Source records

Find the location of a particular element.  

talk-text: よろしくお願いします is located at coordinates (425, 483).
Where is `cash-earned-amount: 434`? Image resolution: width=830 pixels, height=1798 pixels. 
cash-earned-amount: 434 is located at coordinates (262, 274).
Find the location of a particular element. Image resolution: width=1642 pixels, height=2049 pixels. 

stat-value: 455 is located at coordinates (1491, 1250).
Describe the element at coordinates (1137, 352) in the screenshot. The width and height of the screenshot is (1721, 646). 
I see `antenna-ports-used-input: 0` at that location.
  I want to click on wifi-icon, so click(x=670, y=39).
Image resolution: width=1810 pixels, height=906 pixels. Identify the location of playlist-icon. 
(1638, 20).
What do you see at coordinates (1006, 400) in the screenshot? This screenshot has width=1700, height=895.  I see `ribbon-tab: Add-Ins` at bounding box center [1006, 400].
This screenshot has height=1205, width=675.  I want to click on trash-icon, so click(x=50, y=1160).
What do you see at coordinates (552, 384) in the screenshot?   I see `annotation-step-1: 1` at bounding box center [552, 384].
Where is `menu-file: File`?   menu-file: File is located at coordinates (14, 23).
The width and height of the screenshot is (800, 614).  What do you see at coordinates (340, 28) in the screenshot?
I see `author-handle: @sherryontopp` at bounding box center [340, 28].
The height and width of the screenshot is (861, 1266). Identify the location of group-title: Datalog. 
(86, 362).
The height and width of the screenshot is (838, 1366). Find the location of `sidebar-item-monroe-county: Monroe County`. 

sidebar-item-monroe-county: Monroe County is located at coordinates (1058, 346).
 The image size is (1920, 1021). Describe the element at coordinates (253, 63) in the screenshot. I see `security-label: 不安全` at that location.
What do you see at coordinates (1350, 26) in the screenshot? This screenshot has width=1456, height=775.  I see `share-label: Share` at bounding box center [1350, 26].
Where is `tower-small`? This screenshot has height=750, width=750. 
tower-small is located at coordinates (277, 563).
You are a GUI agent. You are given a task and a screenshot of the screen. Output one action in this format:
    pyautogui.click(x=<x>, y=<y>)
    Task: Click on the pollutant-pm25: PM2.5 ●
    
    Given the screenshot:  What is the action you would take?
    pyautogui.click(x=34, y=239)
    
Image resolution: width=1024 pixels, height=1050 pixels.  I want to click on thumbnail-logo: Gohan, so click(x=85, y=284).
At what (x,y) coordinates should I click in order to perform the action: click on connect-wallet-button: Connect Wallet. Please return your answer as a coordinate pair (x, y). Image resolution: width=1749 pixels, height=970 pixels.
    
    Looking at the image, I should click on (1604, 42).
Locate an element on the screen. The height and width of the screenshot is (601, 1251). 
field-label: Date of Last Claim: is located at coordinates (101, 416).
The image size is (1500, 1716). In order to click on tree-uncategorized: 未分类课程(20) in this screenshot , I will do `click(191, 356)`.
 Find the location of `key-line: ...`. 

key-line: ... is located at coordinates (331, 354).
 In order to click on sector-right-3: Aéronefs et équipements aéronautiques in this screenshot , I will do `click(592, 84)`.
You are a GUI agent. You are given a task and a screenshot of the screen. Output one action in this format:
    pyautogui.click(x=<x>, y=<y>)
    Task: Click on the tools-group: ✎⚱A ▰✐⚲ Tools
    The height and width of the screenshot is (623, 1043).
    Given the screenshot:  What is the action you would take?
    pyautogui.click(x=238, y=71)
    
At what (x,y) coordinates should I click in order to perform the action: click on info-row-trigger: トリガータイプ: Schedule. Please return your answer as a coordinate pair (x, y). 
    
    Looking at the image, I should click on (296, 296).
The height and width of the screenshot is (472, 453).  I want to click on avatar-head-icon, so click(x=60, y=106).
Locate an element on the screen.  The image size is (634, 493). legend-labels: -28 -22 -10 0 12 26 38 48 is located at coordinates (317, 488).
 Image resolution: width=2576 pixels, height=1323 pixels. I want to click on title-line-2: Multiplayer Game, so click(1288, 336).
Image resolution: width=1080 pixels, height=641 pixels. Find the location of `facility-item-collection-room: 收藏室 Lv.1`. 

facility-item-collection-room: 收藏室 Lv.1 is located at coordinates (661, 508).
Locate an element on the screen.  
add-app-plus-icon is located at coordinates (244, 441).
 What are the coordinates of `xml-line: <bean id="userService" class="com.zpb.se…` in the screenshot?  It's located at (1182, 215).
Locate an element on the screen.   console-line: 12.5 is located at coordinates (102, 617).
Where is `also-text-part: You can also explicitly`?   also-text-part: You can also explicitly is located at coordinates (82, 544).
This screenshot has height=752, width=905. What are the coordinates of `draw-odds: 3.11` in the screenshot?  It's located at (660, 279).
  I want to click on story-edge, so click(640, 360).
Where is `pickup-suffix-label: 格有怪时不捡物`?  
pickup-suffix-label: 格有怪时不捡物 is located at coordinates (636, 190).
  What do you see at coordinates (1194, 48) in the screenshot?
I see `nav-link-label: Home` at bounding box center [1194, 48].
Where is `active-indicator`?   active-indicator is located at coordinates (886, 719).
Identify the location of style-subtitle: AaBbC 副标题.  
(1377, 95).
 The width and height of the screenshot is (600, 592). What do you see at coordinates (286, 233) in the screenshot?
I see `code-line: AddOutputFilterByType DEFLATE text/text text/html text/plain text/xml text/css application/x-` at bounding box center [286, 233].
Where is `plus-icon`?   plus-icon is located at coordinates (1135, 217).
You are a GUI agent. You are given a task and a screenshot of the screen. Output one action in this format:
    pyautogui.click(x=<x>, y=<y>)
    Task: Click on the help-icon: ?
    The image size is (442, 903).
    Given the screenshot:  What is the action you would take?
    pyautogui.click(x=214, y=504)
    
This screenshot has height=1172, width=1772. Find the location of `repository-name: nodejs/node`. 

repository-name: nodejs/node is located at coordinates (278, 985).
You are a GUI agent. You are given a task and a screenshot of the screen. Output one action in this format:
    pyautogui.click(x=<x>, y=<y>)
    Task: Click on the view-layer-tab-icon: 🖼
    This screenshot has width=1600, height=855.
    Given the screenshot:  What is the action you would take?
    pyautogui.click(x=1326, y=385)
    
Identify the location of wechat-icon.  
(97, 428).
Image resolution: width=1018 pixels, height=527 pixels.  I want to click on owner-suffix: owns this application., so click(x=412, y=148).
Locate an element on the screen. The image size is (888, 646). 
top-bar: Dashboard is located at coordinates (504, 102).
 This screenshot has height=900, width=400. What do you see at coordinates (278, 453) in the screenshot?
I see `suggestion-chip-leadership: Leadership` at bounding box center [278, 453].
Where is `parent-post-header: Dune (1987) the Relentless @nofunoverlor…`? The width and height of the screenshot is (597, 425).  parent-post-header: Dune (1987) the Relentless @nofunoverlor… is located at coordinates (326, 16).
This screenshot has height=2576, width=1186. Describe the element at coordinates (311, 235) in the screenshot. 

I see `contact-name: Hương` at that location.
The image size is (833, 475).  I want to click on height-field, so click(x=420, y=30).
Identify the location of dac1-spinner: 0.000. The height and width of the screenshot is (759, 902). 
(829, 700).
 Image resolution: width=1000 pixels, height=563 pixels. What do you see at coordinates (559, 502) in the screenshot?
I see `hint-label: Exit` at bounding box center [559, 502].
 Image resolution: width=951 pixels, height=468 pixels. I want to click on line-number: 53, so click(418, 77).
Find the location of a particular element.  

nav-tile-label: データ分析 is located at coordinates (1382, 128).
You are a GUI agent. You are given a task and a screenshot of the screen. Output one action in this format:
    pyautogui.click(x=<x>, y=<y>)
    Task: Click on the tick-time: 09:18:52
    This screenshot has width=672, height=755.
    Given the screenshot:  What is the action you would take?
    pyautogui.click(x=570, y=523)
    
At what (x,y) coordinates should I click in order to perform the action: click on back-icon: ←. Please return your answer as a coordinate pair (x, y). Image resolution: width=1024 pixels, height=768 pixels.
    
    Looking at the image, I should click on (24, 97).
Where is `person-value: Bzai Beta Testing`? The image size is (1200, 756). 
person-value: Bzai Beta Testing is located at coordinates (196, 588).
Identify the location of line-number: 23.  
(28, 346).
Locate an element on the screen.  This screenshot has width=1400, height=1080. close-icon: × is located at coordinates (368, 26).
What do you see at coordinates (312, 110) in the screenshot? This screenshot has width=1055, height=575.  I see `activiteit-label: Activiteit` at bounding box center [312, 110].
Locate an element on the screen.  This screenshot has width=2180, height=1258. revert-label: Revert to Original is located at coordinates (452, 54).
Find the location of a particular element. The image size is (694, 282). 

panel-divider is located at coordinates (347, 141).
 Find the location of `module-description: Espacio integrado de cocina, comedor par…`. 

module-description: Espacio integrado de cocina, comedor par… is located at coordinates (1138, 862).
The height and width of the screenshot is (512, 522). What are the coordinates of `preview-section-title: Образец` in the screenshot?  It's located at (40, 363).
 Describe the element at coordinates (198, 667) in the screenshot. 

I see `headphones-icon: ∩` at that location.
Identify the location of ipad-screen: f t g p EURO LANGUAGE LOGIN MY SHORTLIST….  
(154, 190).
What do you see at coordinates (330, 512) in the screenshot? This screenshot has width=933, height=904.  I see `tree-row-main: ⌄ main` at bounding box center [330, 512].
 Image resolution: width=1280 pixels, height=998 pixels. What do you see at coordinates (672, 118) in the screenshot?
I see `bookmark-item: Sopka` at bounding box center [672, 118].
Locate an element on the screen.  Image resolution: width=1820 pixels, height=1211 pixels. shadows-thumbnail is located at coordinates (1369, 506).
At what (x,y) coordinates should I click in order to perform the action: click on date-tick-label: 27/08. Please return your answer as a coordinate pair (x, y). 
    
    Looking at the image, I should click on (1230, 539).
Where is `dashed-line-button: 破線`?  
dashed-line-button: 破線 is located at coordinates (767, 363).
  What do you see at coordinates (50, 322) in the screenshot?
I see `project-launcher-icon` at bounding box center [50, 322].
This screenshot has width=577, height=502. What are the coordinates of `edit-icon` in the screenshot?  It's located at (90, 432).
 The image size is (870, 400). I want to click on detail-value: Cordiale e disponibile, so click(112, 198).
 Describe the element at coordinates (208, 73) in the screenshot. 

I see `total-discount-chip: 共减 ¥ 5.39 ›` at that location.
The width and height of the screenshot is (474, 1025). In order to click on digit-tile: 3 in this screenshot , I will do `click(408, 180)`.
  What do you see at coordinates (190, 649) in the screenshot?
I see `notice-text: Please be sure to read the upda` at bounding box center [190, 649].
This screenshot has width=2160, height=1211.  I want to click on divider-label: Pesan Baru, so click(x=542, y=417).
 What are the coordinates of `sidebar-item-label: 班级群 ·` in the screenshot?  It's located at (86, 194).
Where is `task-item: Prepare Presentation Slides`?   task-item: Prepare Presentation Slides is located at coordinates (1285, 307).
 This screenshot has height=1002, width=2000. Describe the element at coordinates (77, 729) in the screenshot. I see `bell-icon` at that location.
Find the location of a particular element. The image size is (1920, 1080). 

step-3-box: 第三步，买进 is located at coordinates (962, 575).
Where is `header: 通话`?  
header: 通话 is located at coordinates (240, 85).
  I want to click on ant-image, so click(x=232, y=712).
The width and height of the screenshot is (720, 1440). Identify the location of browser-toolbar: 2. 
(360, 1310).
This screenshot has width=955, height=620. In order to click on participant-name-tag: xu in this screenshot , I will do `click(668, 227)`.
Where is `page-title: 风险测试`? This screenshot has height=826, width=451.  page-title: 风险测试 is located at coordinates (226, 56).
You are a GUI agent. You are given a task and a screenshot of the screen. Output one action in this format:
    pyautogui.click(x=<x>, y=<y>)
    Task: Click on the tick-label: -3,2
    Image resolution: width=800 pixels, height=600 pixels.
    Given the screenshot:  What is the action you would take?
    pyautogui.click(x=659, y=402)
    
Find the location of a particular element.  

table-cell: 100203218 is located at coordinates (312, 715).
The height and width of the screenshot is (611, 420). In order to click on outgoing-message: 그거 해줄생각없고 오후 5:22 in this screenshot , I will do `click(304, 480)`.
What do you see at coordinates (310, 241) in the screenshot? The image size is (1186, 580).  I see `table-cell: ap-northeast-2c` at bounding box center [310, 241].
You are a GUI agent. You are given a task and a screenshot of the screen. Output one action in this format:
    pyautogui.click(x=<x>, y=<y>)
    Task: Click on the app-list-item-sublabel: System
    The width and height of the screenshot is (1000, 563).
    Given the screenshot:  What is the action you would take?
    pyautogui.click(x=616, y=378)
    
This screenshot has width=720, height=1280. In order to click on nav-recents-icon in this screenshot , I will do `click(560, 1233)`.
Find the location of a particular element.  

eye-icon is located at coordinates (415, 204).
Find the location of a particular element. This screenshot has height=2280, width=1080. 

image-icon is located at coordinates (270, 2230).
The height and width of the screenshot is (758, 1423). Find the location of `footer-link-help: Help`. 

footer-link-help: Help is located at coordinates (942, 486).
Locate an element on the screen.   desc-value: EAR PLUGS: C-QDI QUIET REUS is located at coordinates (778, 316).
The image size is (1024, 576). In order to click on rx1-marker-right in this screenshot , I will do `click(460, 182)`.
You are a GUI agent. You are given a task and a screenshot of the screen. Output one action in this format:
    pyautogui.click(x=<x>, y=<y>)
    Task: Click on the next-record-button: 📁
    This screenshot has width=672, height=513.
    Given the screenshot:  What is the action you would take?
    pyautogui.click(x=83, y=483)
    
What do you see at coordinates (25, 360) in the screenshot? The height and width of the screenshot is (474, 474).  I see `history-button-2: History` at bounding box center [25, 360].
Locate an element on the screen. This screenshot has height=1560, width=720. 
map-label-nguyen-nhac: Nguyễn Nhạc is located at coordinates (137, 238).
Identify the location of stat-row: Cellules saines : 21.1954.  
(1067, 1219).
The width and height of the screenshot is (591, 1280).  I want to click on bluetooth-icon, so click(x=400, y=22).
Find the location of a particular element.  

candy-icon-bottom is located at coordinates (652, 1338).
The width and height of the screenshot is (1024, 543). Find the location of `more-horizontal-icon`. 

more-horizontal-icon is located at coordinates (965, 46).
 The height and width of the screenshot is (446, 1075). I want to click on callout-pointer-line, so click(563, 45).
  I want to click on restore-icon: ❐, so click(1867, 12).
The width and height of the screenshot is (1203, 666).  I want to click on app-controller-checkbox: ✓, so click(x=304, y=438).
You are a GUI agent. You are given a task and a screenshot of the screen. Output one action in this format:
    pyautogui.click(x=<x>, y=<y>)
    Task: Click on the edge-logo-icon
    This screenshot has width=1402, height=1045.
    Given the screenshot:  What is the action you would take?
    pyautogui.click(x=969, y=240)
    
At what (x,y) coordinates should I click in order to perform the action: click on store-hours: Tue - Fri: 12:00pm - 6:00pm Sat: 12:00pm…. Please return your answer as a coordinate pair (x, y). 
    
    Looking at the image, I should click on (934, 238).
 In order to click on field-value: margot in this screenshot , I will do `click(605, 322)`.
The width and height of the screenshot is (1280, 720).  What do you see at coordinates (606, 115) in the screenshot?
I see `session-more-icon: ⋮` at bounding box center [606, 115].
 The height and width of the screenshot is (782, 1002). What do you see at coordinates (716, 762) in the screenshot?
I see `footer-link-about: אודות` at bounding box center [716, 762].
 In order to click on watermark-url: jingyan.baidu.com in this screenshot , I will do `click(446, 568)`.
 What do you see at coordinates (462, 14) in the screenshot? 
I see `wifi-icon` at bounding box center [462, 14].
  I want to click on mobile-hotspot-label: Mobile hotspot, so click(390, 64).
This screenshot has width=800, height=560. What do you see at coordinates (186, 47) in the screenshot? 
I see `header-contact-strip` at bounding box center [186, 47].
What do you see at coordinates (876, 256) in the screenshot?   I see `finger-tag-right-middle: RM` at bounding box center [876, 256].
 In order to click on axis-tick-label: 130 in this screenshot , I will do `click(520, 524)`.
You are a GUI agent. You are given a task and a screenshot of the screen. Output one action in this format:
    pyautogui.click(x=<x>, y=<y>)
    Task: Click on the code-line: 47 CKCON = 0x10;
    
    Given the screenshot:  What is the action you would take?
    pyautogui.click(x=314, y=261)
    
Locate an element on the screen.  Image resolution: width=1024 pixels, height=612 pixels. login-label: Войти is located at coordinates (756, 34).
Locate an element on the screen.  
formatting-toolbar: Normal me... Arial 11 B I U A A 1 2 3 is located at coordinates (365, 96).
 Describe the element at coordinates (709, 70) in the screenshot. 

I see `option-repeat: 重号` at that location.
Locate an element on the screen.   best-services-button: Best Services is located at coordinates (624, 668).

WORK INSTRUCTIONS
Reproduce the items exactly, starting with the line containing "The width and height of the screenshot is (720, 1440)." and going on through the line containing "The height and width of the screenshot is (611, 420).".

FINISHED EXERCISE
The width and height of the screenshot is (720, 1440). Identify the location of browser-toolbar: 2. 
(360, 1310).
This screenshot has width=955, height=620. In order to click on participant-name-tag: xu in this screenshot , I will do `click(668, 227)`.
Where is `page-title: 风险测试`? This screenshot has height=826, width=451.  page-title: 风险测试 is located at coordinates (226, 56).
You are a GUI agent. You are given a task and a screenshot of the screen. Output one action in this format:
    pyautogui.click(x=<x>, y=<y>)
    Task: Click on the tick-label: -3,2
    Image resolution: width=800 pixels, height=600 pixels.
    Given the screenshot:  What is the action you would take?
    pyautogui.click(x=659, y=402)
    
Find the location of a particular element.  

table-cell: 100203218 is located at coordinates (312, 715).
The height and width of the screenshot is (611, 420). In order to click on outgoing-message: 그거 해줄생각없고 오후 5:22 in this screenshot , I will do `click(304, 480)`.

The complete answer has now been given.